On October 29, Yehudah Glick was shot and critically wounded outside the Menachem Begin Heritage Center where he had just spoken on the subject he is passionate about, the right to visit and pray on the Temple Mount.
On November 5, Border Police officer Jidan Assad, from the Druse village of Beit Jann, was killed and others critically wounded in an attack at the Shimon Hazaddik light-rail stop. This is near the stop where three-month-old Chaya Zissel Braun and 22-year-old Karen Jemima Mosquera were fatally wounded in a similar incident two weeks before.
In Hebrew we have a term for this particular form of attack, carried out by terrorists who need only a vehicle and a perverted ideology.
We call it a “pigua drisa,” a running-down terrorist attack. It came into use in 2008, when two Arab construction workers used their bulldozers not to build but to destroy.
The method, and the term, has been used in Israel several times since then and I suspect that the rest of the world will soon search for a similar phrase. Canada sadly witnessed such an attack just last month.
This week’s fatal attack was carried out by a terrorist with a clear Hamas affiliation.
The assassination attempt on Glick was carried out by an Islamic Jihad operative, who had already served time for security offenses. The name Islamic Jihad should give you a clue of the nature of the terrorist organization. This is not about creating a Palestinian state. This is war. On the world.
But most of the world finds it too hard to comprehend.
The double standards are sickening – and dangerous.
After more than 30 of its soldiers were killed last week, Egypt swiftly created a buffer zone between Gaza and Sinai, displacing thousands of Palestinians in the process. It could be considered fortunate that at least one country threatened by Islamist terrorists is allowed to take action.
The 4,000 rockets launched at Israel this summer from Gaza apparently don’t constitute a war crime in the eyes of the world diplomatic community. Neither does the serial disregard of cease-fires that could have halted all the hostilities and loss of innocent lives. Only Israel’s defense is criminal.

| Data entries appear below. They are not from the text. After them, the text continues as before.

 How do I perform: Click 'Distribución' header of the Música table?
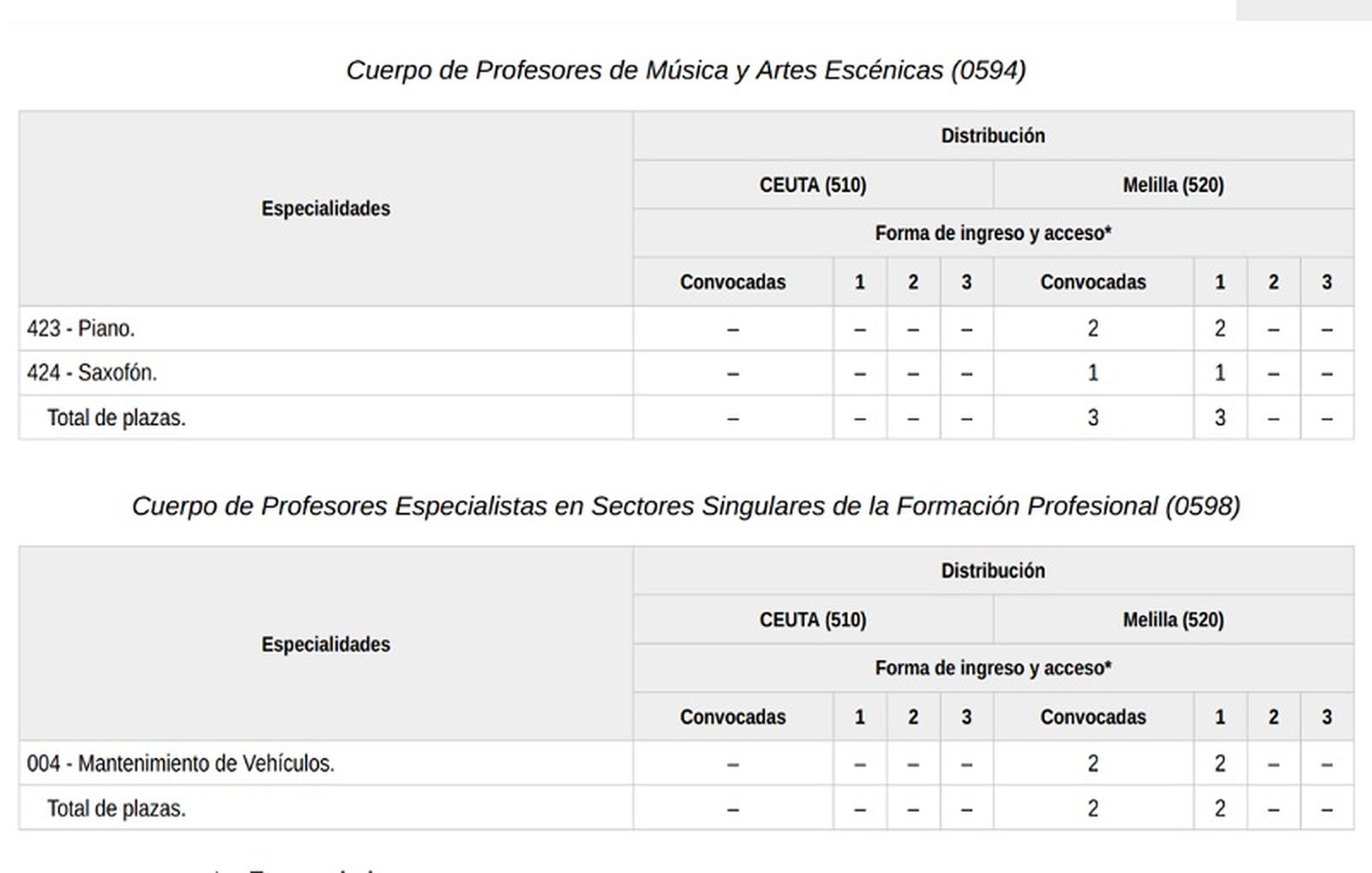click(992, 135)
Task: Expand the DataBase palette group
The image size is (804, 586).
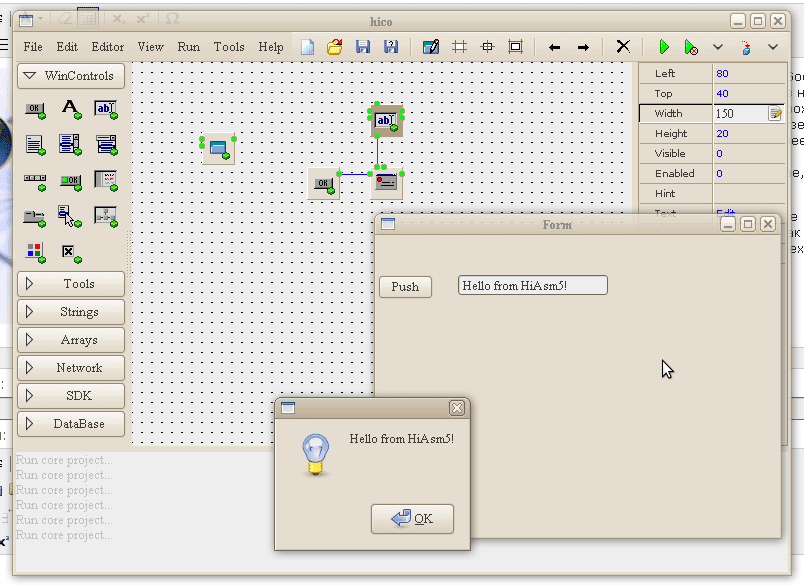Action: [x=71, y=424]
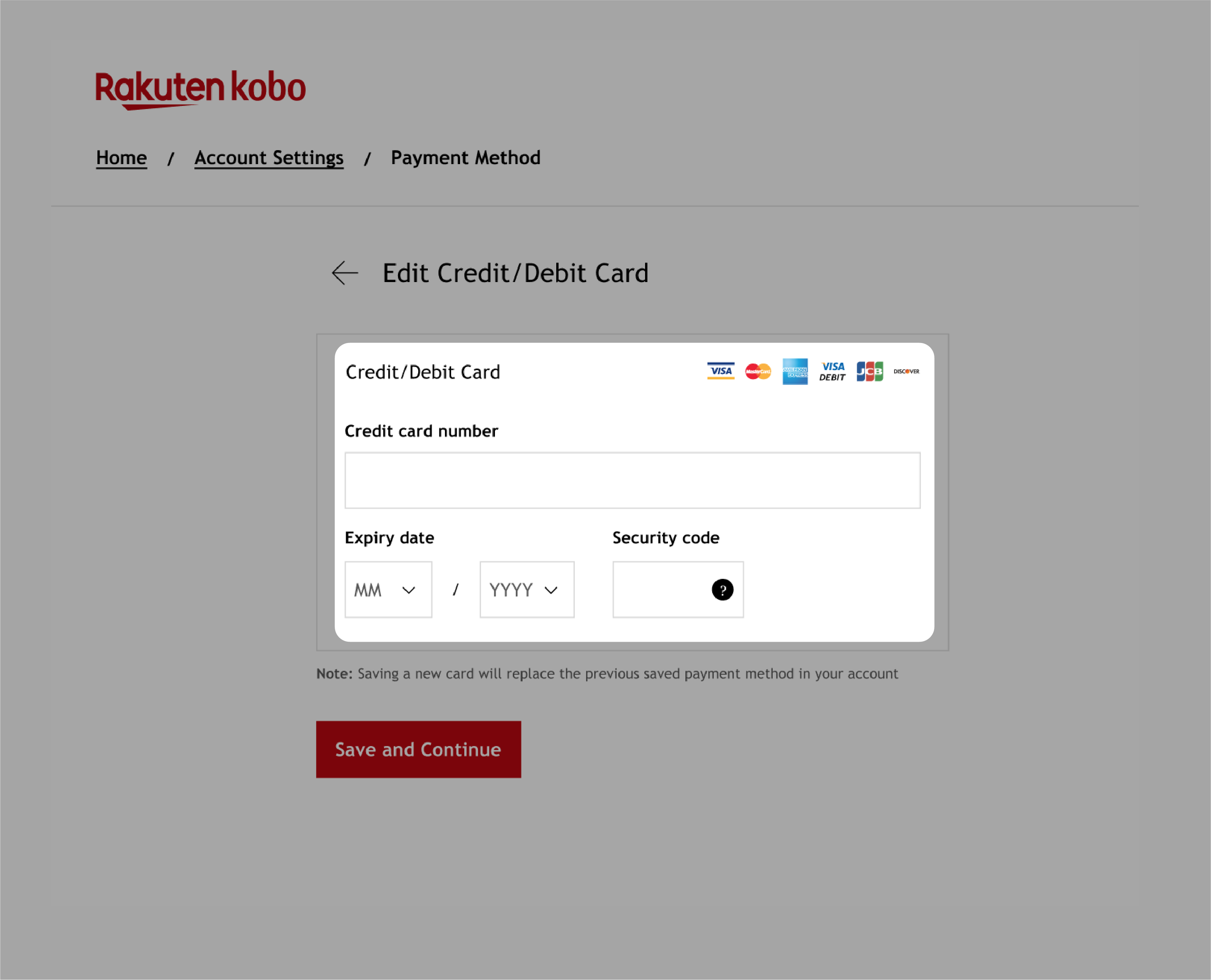The image size is (1211, 980).
Task: Navigate back using the back arrow
Action: 345,271
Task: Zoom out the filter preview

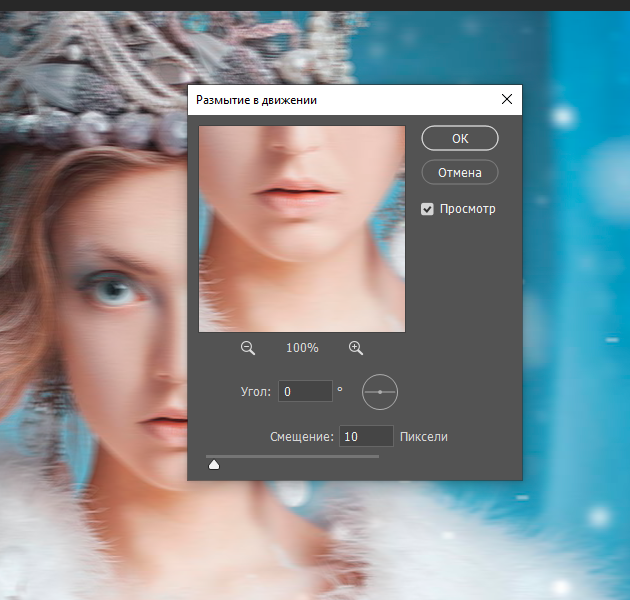Action: click(248, 348)
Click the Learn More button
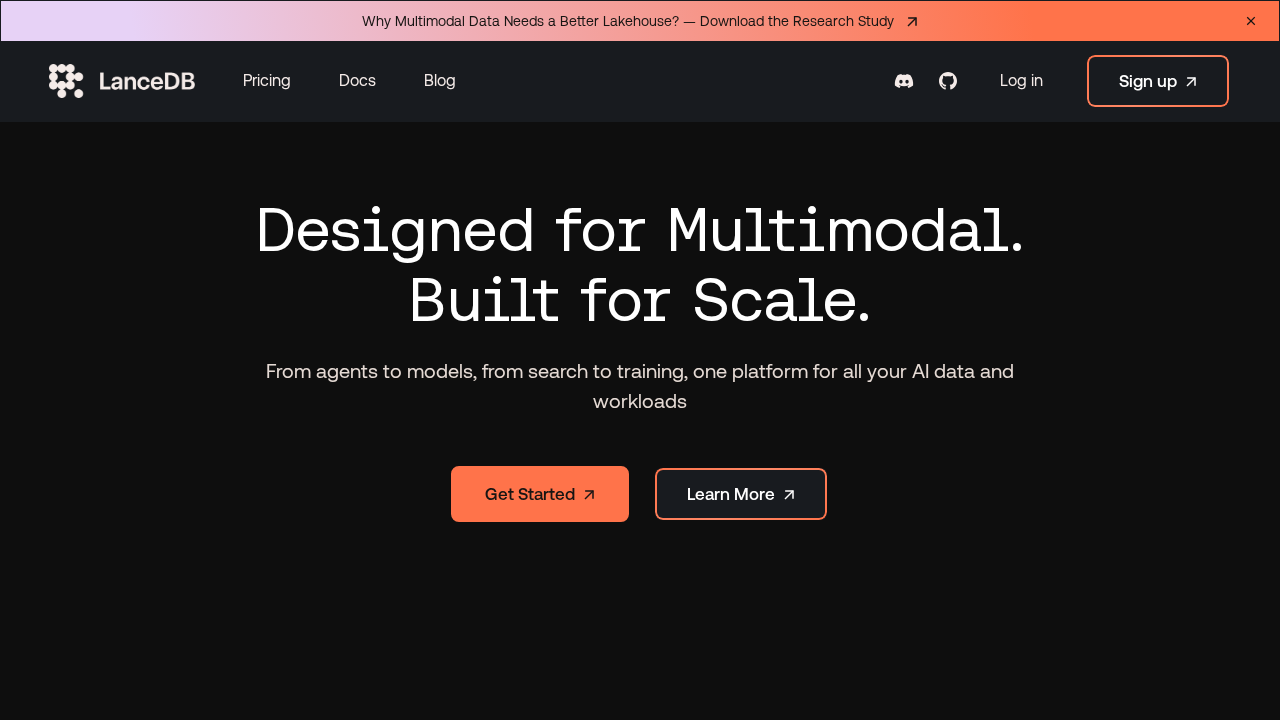1280x720 pixels. coord(740,493)
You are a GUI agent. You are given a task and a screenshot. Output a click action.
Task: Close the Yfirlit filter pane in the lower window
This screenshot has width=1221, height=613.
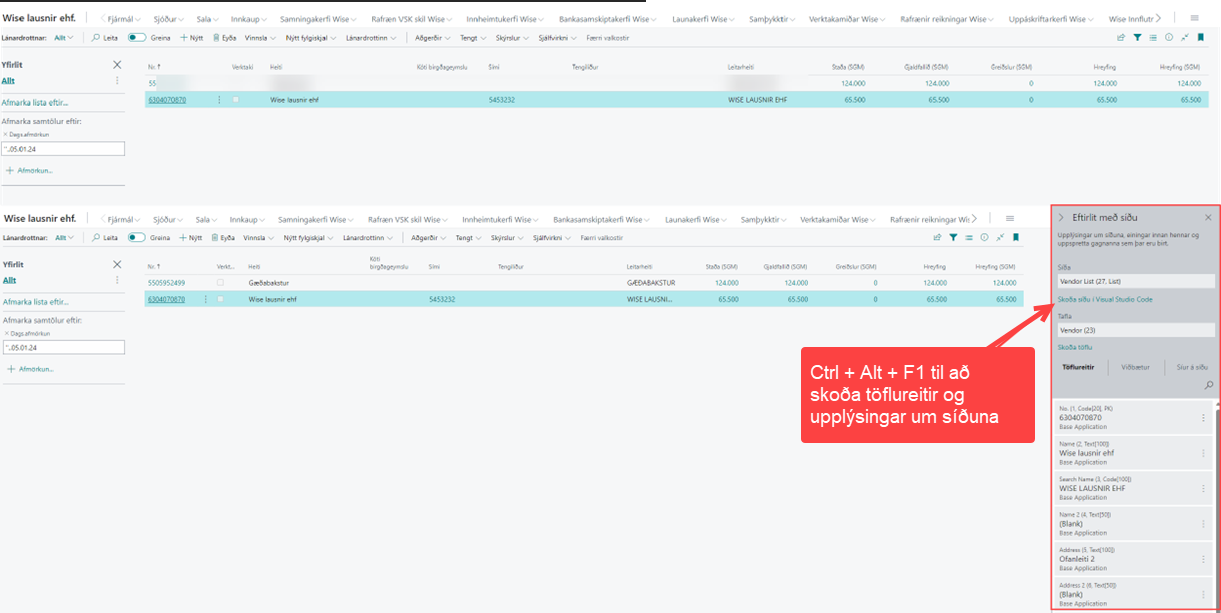[x=117, y=264]
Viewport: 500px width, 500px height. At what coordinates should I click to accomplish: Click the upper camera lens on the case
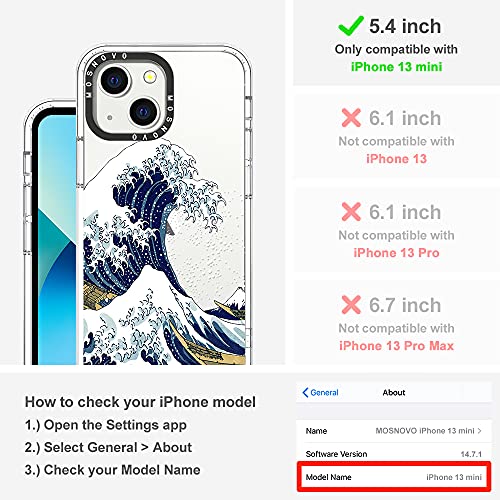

I don’t know whether this is because the Jewish state was audacious enough to want to defend itself or because – horror of horrors – not enough Jews died during the war (thanks in part to the Iron Dome) to make the casualties “proportional.”
The threats to take Israel to the International Criminal Court in The Hague have not gone unnoticed. Hezbollah leader Hassan Nasrallah on November 4 told tens of thousands of his supporters that his organization is not afraid of another war with Israel and that his rockets can reach the country’s ports and airports.
The fact that he was speaking via video link from a bunker is small consolation.
The destruction by Israel of his stronghold in Beirut’s Dahiya neighborhood in response to the rocket attacks in the Second Lebanon War is no longer a deterrent. In a culture that worships martyrdom and a world that automatically condemns Israel, the Iranian-backed master terrorist feels with some justification that he can’t lose.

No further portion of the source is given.